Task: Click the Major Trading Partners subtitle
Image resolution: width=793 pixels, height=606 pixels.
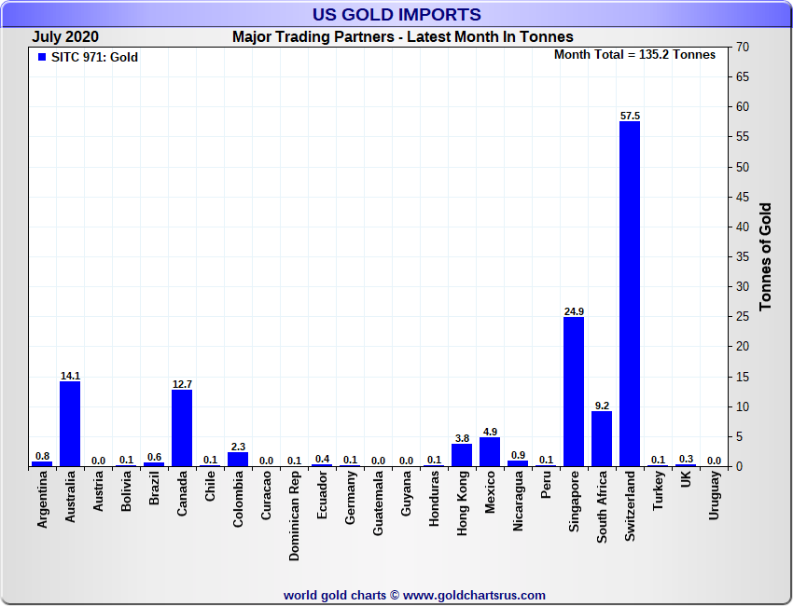Action: pyautogui.click(x=402, y=37)
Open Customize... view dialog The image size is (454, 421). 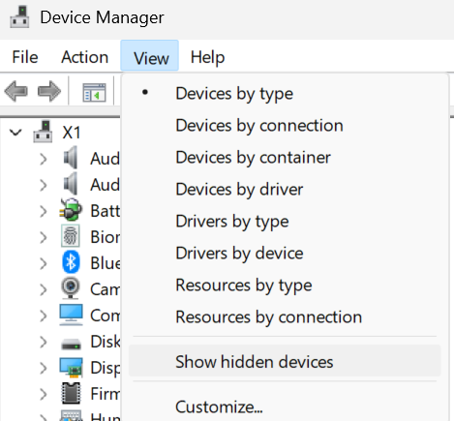[x=219, y=406]
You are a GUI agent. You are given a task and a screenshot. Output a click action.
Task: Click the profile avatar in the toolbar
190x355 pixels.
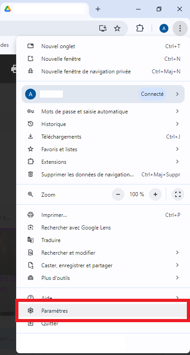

....

* EXERCISE BRIEF *
Your answer must be an exact copy of the lines above, from the line that contains "You are a GUI" through the final line, with no pictures in it.

* COMPLETED EXERCISE *
You are a GUI agent. You are given a task and a screenshot. Output a click action.
Task: Click the profile avatar in the toolbar
190x355 pixels.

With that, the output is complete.